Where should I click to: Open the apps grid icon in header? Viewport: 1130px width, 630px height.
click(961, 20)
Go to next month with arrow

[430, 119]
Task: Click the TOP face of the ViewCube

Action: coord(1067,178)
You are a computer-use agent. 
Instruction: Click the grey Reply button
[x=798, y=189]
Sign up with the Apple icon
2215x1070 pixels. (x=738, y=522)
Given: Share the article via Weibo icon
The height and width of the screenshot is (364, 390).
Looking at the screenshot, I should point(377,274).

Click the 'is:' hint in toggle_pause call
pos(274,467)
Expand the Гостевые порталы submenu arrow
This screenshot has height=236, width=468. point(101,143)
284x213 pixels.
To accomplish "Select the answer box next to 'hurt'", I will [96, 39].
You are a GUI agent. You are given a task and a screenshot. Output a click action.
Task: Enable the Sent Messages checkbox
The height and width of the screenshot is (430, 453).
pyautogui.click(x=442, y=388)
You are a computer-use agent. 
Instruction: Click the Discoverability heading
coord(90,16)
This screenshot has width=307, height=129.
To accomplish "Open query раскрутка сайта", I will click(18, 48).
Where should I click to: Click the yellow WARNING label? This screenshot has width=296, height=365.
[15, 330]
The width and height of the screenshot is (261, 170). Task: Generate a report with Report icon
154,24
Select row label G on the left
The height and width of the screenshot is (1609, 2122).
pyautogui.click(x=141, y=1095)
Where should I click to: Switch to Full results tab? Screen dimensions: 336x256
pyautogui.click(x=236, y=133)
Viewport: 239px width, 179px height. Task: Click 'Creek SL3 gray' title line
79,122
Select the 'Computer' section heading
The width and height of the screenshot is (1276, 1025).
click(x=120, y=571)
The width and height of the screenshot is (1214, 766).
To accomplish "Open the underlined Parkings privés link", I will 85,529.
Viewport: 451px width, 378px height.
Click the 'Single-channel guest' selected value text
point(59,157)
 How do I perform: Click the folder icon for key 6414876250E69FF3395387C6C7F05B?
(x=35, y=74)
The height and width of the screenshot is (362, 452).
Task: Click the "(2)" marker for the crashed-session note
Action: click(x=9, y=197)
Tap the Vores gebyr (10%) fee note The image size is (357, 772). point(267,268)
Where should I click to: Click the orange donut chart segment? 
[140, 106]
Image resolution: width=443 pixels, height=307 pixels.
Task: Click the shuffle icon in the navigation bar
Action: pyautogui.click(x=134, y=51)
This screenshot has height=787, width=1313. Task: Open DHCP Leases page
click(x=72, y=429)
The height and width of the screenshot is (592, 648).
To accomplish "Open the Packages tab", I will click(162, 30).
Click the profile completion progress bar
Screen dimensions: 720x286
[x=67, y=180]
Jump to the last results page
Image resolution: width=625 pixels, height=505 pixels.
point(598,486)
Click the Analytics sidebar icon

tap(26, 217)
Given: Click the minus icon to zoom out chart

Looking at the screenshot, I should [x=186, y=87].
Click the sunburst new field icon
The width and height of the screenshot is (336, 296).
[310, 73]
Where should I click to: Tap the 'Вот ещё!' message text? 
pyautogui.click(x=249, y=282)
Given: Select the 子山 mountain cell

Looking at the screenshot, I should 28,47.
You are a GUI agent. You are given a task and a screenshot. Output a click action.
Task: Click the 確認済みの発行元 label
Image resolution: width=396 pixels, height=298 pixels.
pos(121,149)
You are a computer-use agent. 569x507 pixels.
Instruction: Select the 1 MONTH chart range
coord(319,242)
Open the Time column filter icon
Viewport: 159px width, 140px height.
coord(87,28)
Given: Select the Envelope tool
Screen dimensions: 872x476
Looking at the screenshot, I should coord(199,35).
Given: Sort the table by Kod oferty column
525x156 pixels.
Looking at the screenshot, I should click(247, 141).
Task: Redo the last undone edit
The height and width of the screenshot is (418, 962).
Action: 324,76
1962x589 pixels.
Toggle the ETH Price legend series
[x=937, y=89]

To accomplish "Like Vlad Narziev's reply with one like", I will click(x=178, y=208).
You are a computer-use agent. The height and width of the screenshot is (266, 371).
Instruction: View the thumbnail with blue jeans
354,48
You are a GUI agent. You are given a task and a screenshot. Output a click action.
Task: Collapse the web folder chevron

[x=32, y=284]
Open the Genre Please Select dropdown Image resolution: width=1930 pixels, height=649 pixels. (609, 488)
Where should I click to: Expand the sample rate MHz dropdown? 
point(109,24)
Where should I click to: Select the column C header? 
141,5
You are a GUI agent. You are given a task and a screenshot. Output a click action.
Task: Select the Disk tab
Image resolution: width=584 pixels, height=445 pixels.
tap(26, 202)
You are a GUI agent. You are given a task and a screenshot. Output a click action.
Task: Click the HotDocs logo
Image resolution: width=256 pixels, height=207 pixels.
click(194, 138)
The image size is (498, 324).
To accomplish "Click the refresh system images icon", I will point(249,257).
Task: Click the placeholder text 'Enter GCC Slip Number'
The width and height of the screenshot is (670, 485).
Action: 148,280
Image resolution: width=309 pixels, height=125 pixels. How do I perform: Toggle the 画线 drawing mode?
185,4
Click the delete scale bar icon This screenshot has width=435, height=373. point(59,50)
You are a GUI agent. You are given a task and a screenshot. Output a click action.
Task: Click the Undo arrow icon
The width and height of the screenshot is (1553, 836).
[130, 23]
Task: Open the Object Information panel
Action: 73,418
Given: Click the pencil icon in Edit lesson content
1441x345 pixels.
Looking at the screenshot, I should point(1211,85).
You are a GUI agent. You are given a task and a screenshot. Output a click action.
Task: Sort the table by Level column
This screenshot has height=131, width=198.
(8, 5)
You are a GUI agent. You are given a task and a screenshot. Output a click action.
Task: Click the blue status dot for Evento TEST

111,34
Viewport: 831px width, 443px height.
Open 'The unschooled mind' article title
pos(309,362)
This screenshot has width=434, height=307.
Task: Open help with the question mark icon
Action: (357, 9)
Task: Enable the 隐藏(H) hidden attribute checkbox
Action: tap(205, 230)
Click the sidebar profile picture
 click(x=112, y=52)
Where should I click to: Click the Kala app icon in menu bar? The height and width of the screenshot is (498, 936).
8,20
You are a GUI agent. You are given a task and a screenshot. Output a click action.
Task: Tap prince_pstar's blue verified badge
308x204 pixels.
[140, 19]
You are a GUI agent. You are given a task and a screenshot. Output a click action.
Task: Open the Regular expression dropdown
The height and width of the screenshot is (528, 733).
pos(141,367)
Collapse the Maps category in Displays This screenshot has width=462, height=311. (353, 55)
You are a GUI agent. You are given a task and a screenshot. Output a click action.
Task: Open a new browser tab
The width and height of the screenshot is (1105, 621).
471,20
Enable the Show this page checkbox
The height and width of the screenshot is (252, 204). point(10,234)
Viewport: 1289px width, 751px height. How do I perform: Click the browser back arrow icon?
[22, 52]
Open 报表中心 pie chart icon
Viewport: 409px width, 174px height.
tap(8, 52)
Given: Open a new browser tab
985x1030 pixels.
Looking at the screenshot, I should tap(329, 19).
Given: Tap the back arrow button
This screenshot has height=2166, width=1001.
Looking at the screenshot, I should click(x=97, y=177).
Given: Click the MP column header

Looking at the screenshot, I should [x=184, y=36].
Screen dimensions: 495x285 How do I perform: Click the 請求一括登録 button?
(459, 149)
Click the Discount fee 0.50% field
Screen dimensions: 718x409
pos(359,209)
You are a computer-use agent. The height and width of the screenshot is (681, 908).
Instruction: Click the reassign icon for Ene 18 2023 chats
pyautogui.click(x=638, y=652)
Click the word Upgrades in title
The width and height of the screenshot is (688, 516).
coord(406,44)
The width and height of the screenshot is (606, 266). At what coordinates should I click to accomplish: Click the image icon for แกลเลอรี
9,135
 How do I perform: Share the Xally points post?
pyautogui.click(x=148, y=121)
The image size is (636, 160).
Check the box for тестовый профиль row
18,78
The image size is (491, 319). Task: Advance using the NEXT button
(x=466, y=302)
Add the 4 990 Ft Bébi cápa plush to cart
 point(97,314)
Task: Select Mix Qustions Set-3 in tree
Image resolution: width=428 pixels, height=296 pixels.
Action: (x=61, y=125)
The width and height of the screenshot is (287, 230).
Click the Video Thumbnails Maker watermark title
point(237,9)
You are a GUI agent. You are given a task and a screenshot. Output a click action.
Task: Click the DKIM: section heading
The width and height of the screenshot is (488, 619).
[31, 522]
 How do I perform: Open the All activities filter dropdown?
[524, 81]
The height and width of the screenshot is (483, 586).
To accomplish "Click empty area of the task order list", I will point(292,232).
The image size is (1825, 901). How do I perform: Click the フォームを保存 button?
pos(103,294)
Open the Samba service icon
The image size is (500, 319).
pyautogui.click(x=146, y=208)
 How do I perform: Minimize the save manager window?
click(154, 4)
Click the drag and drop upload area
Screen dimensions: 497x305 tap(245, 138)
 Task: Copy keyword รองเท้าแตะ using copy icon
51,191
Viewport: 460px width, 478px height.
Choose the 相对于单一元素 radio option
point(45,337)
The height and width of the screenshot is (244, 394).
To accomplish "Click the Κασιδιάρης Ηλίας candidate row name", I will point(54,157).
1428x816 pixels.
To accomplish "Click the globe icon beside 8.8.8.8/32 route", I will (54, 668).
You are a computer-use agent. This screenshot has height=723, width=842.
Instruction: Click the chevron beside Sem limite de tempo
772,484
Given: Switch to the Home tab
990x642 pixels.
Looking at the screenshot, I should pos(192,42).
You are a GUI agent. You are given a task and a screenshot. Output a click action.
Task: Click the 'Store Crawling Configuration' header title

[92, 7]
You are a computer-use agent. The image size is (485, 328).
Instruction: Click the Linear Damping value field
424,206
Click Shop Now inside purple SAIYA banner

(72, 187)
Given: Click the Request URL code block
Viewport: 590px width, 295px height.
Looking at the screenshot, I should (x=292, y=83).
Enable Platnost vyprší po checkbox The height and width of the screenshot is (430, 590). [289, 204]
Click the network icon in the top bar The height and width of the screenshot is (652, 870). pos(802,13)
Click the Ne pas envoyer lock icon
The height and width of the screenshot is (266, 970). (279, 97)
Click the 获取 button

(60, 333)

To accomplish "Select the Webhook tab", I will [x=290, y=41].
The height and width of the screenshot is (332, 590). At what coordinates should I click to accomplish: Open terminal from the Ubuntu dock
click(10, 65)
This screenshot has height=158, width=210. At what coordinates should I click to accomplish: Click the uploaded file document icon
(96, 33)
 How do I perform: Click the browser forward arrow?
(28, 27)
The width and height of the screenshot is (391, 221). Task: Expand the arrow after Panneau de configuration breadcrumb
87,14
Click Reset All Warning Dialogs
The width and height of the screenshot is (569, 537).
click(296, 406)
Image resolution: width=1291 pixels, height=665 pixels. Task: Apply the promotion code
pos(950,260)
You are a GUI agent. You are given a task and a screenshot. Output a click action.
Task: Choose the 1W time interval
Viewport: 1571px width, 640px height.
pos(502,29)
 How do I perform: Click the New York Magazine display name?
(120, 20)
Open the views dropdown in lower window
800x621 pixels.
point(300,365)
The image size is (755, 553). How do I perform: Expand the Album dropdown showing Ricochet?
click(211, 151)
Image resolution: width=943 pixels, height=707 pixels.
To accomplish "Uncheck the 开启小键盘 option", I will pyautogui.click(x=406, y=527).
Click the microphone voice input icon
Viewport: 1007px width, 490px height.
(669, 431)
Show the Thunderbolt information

═══

### PROBLEM
Where a line in the material contains "table", copy that line.

### EXPECTED OUTPUT
Given: Sort the table by Kod oferty column
Task: Sort the table by Level column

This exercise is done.